In 2020, Waterville police made 99 arrests from Jan. 1 to Feb. 24, and 45 arrests from Feb. 23 to March 23.

“During the times when we were operating under emergency response only, we were only responding to emergencies and making arrests as necessary to provide for personal/public safety,” Bonney wrote. “When the officers are allowed to go back out into the community and conduct proactive policing — versus reactive in the emergency response-only mode — they are allowed to engage in self-initiated activity based on their training and experience. This results in them making arrests based upon their own observations and information obtained from the public.”

The Clinton Police Department saw a decrease in calls — 36,713 calls in 2019 dropped to 22,410 in 2020.

Above all, many local departments are dealing with the natural seasonal change of more people being out with spring weather.

Oakland Chief Mike Tracy said that his department is operating in a more proactive way, but still with COVID-19 protocols. The entire patrol has been vaccinated, Tracy said. Throughout the pandemic, Tracy urged his department to make more contact over the phone, and there has been less self-initiated contact by officers.

“We’re not back full-bore,” Tracy said, “but we’re also not hiding in the station, either.”

However, year-to-year arrests may be down in some municipalities because arraignment dates in court are still restricted, according to Fairfield police Chief Tom Gould. Nonviolent criminal cases are being held until courts fully reopen to prepandemic levels.

Officer Joshua Chouinard gets in his police cruiser March 26 as he begins his shift in Clinton. Michael G. Seamans/Morning Sentinel

Clinton’s Chief Bell gave officers flexibility in determining whether to make stops or not, as did Pittsfield, according to Chief Harold Bickmore, and the Kennebec County Sheriff’s Office and other departments.

“I did not issue any orders directing deputies to not conduct traffic stops during our ongoing COVID issue,” Kennebec County Sheriff Ken Mason wrote in an email. He said his department incorporated COVID-19 precautions but did not deviate from its normal operating procedures. “I did, however, ask my staff and other law enforcement agencies within the county not to actively look for individuals wanted on warrants that were not violent crimes against people.”

Somerset County Sheriff Dale Lancaster said the Somerset County Jail saw a 28.3% decrease in bookings from 2019 to 2020. He said that is, in part, the product of the sheriff’s office request to enforce law by issuing a summons rather than making physical arrests for minor crimes. All inmates are quarantined for seven days and tested for COVID-19 before being put into the general population. As the jail and the sheriff’s office play hand in hand, Lancaster directed deputies to follow the same protocols.

“We are still requiring alternatives for arrest, if possible, because our inmates aren’t vaccinated,” Lancaster said. Somerset County’s rate of COVID-19 is higher than Lancaster is comfortable with for removing protocols. There have been no cases inside the Somerset County Jail.

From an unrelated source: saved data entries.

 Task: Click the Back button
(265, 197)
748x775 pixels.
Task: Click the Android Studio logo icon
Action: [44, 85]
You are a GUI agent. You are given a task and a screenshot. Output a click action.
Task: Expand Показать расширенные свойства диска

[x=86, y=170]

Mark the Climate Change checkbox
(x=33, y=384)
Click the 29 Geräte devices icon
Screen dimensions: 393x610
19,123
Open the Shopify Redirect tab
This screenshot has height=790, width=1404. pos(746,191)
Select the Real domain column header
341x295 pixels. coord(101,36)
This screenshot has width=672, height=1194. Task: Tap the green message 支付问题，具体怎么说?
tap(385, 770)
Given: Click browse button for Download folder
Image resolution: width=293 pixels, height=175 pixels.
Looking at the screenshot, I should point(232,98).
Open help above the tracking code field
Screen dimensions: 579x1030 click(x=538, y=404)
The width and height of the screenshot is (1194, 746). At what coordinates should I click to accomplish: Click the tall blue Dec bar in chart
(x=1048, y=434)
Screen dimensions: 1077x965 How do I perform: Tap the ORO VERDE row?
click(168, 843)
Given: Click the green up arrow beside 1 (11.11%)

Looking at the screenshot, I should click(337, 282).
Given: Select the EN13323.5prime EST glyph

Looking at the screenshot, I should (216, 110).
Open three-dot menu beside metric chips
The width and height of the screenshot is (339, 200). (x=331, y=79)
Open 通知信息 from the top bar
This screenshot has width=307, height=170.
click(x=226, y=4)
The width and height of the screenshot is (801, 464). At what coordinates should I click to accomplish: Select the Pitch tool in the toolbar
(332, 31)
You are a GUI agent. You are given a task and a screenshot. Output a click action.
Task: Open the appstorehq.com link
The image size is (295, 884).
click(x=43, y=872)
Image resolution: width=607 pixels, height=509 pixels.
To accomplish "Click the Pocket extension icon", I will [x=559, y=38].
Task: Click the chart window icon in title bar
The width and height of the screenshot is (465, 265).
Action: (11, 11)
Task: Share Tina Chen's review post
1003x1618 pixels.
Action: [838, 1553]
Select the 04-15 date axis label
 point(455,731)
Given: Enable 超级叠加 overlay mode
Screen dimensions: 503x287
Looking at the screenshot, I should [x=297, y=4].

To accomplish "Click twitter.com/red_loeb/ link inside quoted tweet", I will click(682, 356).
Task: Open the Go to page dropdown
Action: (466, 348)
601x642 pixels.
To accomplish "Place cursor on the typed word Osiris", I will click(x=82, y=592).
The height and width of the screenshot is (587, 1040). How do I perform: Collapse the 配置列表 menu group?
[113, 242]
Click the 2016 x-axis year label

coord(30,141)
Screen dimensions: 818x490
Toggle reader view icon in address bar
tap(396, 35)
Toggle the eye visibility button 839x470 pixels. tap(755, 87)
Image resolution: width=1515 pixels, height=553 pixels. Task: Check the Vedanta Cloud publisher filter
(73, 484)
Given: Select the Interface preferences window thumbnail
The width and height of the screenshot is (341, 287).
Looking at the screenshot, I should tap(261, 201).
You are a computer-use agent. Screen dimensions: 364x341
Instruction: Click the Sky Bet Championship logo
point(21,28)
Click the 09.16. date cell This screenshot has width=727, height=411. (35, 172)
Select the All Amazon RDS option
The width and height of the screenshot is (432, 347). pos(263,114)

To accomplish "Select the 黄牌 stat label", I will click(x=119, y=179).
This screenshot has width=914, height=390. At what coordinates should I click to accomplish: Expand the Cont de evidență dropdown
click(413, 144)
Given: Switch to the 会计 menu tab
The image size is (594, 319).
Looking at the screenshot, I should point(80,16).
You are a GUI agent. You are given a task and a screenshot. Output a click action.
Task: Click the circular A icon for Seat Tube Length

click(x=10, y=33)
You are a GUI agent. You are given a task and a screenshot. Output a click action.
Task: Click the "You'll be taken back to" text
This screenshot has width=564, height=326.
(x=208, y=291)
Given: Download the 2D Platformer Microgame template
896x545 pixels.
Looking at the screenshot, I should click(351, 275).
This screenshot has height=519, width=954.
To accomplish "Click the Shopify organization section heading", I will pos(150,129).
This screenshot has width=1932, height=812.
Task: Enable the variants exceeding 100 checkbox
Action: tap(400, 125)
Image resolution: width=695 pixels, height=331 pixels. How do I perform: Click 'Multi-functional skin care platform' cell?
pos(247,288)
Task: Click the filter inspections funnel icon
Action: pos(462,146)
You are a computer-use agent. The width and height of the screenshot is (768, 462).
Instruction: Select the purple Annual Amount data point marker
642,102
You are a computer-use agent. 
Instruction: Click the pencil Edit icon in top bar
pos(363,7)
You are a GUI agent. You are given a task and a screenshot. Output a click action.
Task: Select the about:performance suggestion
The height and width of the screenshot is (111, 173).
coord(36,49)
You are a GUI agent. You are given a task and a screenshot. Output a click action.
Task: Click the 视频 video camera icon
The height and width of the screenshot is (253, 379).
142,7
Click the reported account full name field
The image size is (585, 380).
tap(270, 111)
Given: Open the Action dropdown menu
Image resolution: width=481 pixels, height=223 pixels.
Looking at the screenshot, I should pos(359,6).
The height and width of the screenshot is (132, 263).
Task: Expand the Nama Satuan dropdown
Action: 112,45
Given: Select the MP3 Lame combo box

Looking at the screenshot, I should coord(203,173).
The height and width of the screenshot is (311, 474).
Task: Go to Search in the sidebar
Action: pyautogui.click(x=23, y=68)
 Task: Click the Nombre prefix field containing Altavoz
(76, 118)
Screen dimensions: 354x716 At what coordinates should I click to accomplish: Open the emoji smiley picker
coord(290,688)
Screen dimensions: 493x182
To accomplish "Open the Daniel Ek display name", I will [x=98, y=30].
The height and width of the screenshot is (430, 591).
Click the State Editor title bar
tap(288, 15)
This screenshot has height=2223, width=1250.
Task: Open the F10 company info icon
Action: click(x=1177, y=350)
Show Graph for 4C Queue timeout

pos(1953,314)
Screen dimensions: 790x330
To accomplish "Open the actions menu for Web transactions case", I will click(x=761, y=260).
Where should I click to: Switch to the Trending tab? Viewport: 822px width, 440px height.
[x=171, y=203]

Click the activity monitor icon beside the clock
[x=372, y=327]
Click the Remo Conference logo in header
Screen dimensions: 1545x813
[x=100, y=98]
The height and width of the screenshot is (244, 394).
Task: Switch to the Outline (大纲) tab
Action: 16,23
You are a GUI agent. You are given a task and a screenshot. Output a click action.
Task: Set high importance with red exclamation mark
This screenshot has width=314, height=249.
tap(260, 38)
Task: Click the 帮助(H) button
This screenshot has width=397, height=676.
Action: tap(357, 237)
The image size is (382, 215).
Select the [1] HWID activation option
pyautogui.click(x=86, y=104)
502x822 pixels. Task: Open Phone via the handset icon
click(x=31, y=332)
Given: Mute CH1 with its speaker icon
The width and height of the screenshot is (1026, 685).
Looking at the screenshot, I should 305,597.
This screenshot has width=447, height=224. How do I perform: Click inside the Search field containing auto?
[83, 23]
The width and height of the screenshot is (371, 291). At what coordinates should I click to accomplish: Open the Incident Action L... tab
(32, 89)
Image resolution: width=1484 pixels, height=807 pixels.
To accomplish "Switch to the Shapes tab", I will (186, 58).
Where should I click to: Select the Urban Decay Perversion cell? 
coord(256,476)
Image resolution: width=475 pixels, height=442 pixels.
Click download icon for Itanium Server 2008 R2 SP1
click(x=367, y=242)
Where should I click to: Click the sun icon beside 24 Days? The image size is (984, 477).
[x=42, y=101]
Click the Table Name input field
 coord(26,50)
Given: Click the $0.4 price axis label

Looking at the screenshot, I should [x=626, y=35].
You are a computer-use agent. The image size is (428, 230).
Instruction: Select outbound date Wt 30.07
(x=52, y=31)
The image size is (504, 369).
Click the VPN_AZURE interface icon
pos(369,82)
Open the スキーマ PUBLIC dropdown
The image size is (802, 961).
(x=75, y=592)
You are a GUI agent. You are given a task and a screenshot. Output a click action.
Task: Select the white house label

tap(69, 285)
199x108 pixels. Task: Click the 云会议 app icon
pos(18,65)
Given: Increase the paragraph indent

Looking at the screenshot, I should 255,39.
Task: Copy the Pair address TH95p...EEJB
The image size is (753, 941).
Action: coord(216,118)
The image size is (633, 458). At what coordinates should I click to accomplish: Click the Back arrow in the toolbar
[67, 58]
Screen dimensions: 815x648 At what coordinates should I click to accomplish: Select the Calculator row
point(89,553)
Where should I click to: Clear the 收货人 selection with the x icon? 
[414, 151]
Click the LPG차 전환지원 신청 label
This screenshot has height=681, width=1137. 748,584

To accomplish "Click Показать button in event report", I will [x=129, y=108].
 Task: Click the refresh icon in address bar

“I feel a responsibility at work for keeping my staff and inmates from getting infected from COVID,” Lancaster said.

Starting in April 2020, at the outset of the pandemic, the Fairfield Police Department split its staff physically between the police station and the community center.

As a result of the stay-at-home order related to the pandemic, April was the department’s least busy month on record, according to statistics compiled by Gould. By June 1, the entire department staff returned to the police station with safety restrictions.

Earlier this year, on Feb. 25, Gould issued a directive to return the department to its normal operations.

“Department members are still required to follow all state guidelines, and we are still monitoring employees for signs of the virus,” Gould said. “So far, we have had no employees infected.”